Seulement cette fois, ce retour aux sources est accompagné par une décennie d’expérience d’enregistrement, qui a permis à Half Moon Run de prendre le contrôle total de sa production. Après avoir travaillé avec des producteurs de rock de premier ordre comme Jim Abbiss et Joe Chiccarelli dans le passé, Half Moon Run a enregistré son nouvel EP de six chansons, intitulé Inwards & Onwards, entièrement seul dans leur studio de pratique. En plus de les soulager de la pression liée au travail effectué dans un studio d’enregistrement à 1000 $ par jour, ou essayer de concilier leur vision avec les opinions d’un producteur, la configuration « do it yourself » a permis à Molander, Phillips et Portielje de rétablir naturellement leur chimie à trois voies, et ce à leur rythme. « J’ai récemment entendu « Drug You » (de l’album Dark Eyes) à la radio », raconte Molander, « et je me suis dit: « Ah, ouais!
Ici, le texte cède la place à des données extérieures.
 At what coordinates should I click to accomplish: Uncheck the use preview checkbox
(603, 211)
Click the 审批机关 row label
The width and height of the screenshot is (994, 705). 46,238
J’entends Dev, j’entends Dyl et je peux m’entendre aussi, il est possible de reconnaitre chacunes de nos parties respectives, mais elles s’intègrent bien dans un tout cohérent. J’ai toujours voulu que le groupe ressente ça, et beaucoup de morceaux de ce EP ont cette qualité triangulaire – la séparation dans les voix, mais l’unité dans l’ensemble. »

La genèse « stress-free » de ce EP se reflète dans sa sensation de détente et dans une certaine expérimentation sans effort: l’ouverture « How Come My Body » fusionne une douce berceuse avec des rythmes de « dub » harcelants, tandis que l’atmosphère nocturne brumeuse de « It’s True » imagine Radiohead piégé dans la bande originale de « Midnight Cowboy ». Et bien sûr, Inwards & Onwards regorge de vitrines pour les harmonies si bien ficelées de Half Moon Run, qu’elles brillent un peu plus sur le folk-rock léger de « On and On » et la ballade soul lissée d’orgue de « Tiny ». Mais vous découvrirez également le sens de l’humour sous-estimé de Half Moon Run se manifester: alors que la construction au piano de « Fxgiving » reflète la tourmente interpersonnelle décrite dans les vers de Portielje, vous ne pouvez pas vous empêcher de sourire quand il livre le refrain. (« À quoi diable pensiez-vous? / Pensiez-vous que je pardonnerais? / Aviez-vous ce sentiment de naufrage? / Parce que je ne célèbre pas fxgiving.”)

Half Moon Run a certainement parcouru un long chemin – musicalement, spirituellement, géographiquement – depuis leurs modestes débuts dans le Mile End de Montréal. Mais après 10 ans, trois albums, des centaines de spectacles et une pandémie mondiale plus tard, Half Moon Run a vraiment conclu – selon les mots de leur chanson signature de 2012 – un « Full Circle ».

« La raison pour laquelle nous avons quitté notre emploi et abandonné l’école dès le départ est que nous avons une certaine chimie triangulaire », dit Molander. « Je pense que si nous étions revenus ensemble dans la même pièce et que nous avions eu le sentiment que ce n’était pas le cas, alors nous aurions abandonné, car c’était le moment de prendre ce genre de décisions. Mais le sentiment a été merveilleux. C’était un réel plaisir, et j’ai hâte très de faire un album complet dans cette nouvelle, mais ancienne, configuration.